■ WORK TO BE COMPLETED
Look through the lines below for the word "agent", and copy every line that has it.

■ EXERCISE DATA
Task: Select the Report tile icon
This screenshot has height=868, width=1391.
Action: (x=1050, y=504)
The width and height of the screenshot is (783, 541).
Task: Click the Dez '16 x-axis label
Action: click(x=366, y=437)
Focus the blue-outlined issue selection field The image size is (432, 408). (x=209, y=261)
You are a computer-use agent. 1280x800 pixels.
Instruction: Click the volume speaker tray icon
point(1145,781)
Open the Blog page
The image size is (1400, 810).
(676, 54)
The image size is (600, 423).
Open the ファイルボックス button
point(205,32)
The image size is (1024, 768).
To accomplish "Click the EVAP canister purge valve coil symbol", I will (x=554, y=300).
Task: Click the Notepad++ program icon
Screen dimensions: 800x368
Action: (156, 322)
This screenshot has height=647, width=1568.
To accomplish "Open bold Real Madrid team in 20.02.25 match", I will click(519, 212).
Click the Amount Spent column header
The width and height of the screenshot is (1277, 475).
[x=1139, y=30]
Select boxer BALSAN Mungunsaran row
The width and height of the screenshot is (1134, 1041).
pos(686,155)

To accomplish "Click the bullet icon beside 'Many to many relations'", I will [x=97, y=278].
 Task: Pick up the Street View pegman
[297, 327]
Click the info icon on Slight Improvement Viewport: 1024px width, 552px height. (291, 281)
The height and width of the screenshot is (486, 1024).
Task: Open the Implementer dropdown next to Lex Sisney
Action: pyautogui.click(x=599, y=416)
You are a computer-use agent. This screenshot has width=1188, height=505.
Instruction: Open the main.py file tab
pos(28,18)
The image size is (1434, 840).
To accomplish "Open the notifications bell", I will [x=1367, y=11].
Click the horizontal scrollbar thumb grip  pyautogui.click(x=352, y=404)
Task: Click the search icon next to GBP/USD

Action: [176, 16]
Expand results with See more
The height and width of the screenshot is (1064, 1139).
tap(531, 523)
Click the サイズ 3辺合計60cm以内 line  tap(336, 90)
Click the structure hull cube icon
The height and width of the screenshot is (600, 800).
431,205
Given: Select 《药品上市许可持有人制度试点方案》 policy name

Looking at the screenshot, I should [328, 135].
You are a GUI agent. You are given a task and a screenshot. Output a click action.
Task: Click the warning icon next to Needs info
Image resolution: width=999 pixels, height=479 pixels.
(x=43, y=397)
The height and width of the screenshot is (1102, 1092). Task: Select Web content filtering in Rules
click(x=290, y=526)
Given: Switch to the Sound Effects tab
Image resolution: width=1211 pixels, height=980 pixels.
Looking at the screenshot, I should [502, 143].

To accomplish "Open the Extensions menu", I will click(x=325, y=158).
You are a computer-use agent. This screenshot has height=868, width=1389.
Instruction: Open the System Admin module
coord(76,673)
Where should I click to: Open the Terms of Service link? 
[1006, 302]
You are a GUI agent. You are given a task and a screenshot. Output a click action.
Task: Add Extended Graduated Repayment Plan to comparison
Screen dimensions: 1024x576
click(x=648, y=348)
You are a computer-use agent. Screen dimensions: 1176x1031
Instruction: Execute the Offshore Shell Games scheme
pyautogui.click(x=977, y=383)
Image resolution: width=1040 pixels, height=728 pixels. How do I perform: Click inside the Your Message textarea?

■ SOLUTION TO THIS EXERCISE
You are a computer-use agent. 1280x800 pixels.
You are a computer-use agent. This screenshot has width=1188, height=505.
You are a GUI agent. You are given a task and a screenshot. Output a click action.
You are a computer-use agent. This screenshot has height=868, width=1389.
You are a GUI agent. You are given a task and a screenshot. Output a click action.
You are a computer-use agent. Screen dimensions: 1176x1031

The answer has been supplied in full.